* _Extract to read_:
(begin)

# Where can I find a chuck key to fit a Ridgid drill chuck?



## cl350rr (Dec 31, 2010)

I have a Ridgid Supreme 6T33 1/2" capacity drill chuck mounted on a 2MT for my lathe. It is a rugged chuck and appears to be well made. problem is there is no chuck key for it and none of the standard sizes at the hardware stores fit it. I have done a good deal of searching online with no luck, any help out there?

thanks

Randel


----------



## b.lindsey (Dec 31, 2010)

Randel,
Have you checked www.mscdirect.com ? If not look at page 1703 in the online big book. They list a lot of various sizes/series of chucks. Only problem is that you can't actually fit it to your chuck online 

Bill

Edit: on second thought you could always splurge on a keyless chuck and your key problems will be history


----------



## cl350rr (Dec 31, 2010)

Bill,
thanks, the problem is figuring out what size fits the chuck. Good idea on the keyless, I just hate to see a good chuck be scrapped for lack of a key.

Randel


----------



## Metal Butcher (Dec 31, 2010)

(end)

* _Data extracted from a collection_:
(begin)

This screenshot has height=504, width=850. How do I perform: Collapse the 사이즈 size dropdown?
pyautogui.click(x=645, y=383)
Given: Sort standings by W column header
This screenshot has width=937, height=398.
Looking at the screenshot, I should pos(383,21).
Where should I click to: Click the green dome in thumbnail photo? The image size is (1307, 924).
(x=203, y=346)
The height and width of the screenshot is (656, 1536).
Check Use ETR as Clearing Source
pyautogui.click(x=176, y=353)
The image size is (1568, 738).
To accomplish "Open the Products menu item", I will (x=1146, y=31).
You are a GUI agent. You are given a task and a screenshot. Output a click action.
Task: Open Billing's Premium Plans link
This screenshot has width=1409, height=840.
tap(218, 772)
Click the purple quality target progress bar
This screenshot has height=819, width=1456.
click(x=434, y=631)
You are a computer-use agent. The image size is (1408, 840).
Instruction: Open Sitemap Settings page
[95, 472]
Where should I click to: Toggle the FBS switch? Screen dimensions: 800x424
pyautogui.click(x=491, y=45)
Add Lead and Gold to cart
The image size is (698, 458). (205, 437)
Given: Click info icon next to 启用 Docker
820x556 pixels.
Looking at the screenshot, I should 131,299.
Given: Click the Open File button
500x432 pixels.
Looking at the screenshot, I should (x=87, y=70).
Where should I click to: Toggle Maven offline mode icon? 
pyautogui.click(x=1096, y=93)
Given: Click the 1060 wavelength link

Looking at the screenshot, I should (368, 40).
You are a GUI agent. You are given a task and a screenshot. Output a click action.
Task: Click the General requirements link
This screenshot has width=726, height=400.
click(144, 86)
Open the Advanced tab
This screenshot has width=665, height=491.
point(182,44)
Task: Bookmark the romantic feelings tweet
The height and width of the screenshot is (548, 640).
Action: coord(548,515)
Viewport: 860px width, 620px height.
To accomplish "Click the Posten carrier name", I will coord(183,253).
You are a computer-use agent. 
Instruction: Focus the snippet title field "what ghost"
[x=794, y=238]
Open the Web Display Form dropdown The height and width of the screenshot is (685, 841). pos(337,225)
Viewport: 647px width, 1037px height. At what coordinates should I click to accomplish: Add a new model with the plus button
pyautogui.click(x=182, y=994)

(end)

* _Given instruction 1_: Restate the stretch of the chuck key thread from "# Where can" through "help out there?", renaming "lathe" as "drill press".
* _Given instruction 2_: Carry the chuck key thread forward from its final line.

* _Task answer 1_:
# Where can I find a chuck key to fit a Ridgid drill chuck?



## cl350rr (Dec 31, 2010)

I have a Ridgid Supreme 6T33 1/2" capacity drill chuck mounted on a 2MT for my drill press. It is a rugged chuck and appears to be well made. problem is there is no chuck key for it and none of the standard sizes at the hardware stores fit it. I have done a good deal of searching online with no luck, any help out there?

* _Task answer 2_:
cl350rr  said:
			
		

> I have a Ridgid Supreme 6T33 1/2" capacity drill chuck mounted on a 2MT for my lathe. It is a rugged chuck and appears to be well made. problem is there is no chuck key for it and none of the standard sizes at the hardware stores fit it. I have done a good deal of searching online with no luck, any help out there?
> 
> thanks
> 
> Randel



Buying a key on-line will be guess work at best. You need to test fit a key on site to be sure it fits correctly. Ridgid brand tools are mostly imported today, so its not likely they will have a replacement key available unless the chuck is marked 'made in USA' and they can tell you the name of the manufacturer, and they might be able to supply you with the correct key, its not very likely though..You might be better off putting your effort and money towards a new keyed chuck, or a new key-less chuck.

Chuck quality has gone up at the same time that prices have gone down. One example is in the link below.

http://www.shars.com/products/view/626/13212quot_J33_High_Precision_Keyless_Drilling_Chuck

-MB


----------



## mklotz (Dec 31, 2010)

How about trying one of these...

http://www.harborfreight.com/four-way-chuck-key-1745.html


----------



## rcmadness (Dec 31, 2010)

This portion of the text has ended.